Security news.
Today's cybersecurity landscape is marked by critical vulnerabilities across widely used software and active exploitation. Zimbra and U-Boot users are urged to patch immediately, while AI systems face novel injection and hallucination attacks. Authorities are also making strides in prosecuting ransomware operators and disrupting cybercrime infrastructure.
Critical Zimbra Flaw Allows Malicious Code via Crafted Emails
A critical stored XSS vulnerability in the Zimbra Classic Web Client allows specially crafted emails to execute arbitrary code in a user's session. Users are urged to apply updates immediately.
'Ghostcommit' Hides Prompt Injection in Images to Fool AI Agents
Researchers demonstrated a technique dubbed 'Ghostcommit' where a PNG image containing a prompt injection could trick AI code reviewers and agents into exfiltrating repository secrets.
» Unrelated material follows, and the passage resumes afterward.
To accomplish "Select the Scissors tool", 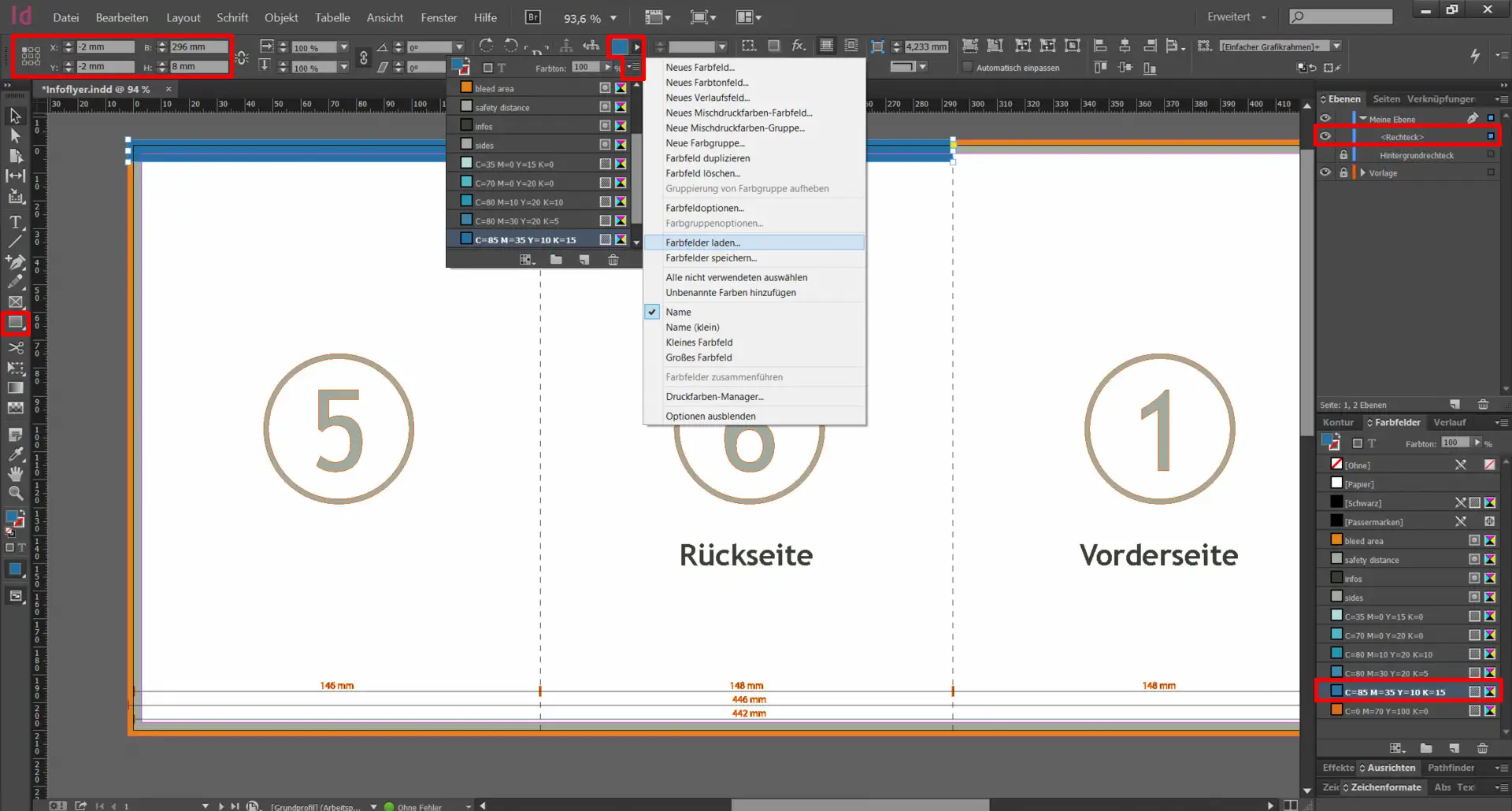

New U-Boot Flaws Enable Stealthy Firmware Attacks
Six vulnerabilities have been found in the U-Boot bootloader, allowing attackers to execute malicious code during device boot, potentially leading to persistent malware and compromised security.
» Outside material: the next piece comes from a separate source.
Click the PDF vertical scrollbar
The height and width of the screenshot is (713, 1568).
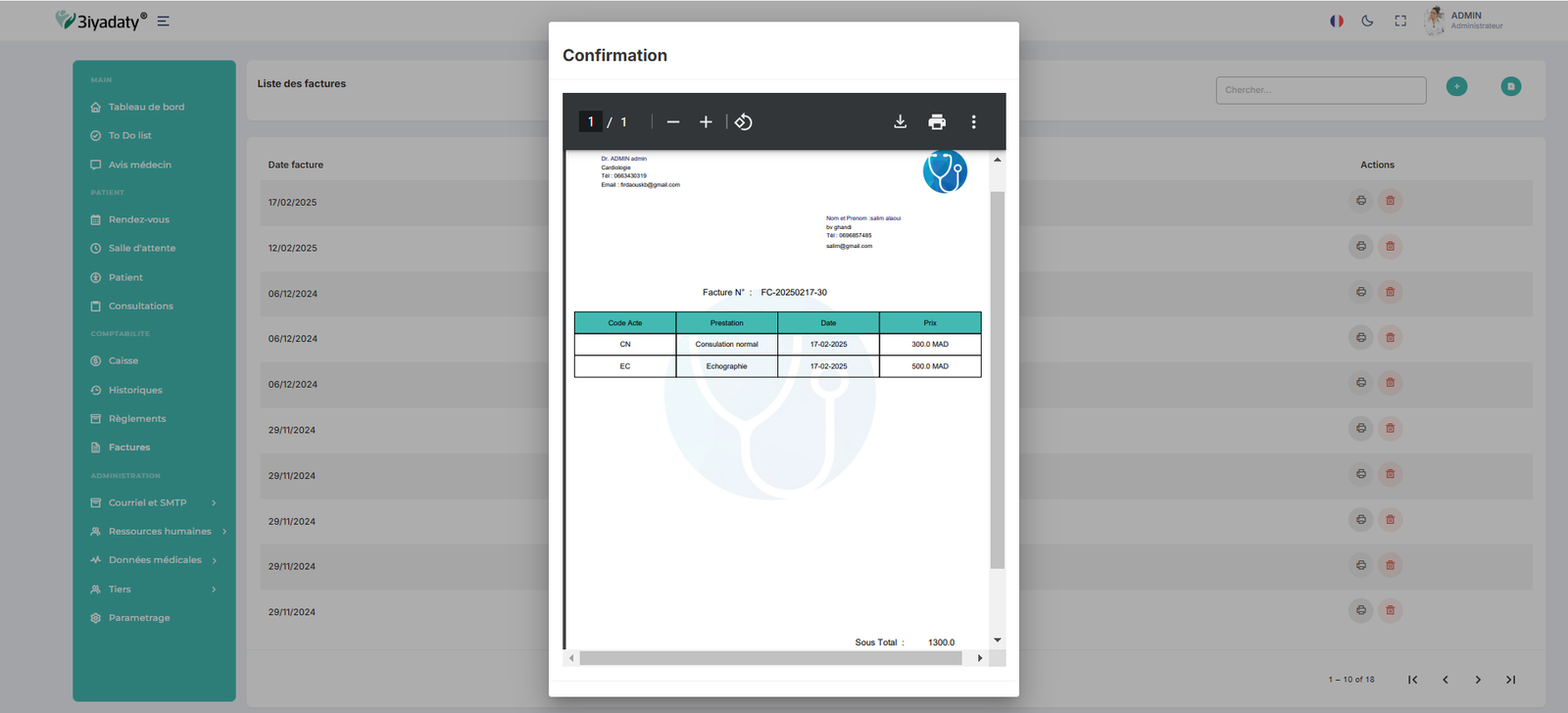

Progress Software Urges ShareFile Customers to Shut Down Servers
Progress Software has issued an urgent advisory for ShareFile customers using Storage Zone Controllers to immediately shut down their Windows servers due to a "credible external security threat."
CISA Adds Two Known Exploited Vulnerabilities to KEV Catalog
CISA has added CVE-2026-48939 (iCagenda Unrestricted File Upload) and CVE-2026-56291 (Balbooa Forms Unrestricted File Upload) to its KEV Catalog, indicating active exploitation.
Injective Labs GitHub Compromise Pushes Wallet-Key-Stealing npm Packages
Threat actors compromised Injective Labs SDK's GitHub to publish a malicious npm package (@injectivelabs/[email protected]) designed to steal cryptocurrency wallet private keys and mnemonic seed phrases.
Hackers Exploit Critical Auth Bypass in Gitea Docker Image
A critical vulnerability in the official Gitea self-hosted Git service Docker image is being actively exploited, allowing attackers to impersonate any user, including administrators.
Ryuk Ransomware Member Pleads Guilty in the US
A 34-year-old Armenian man has pleaded guilty to hacking U.S. companies and deploying the Ryuk ransomware, facing up to 15 years in prison.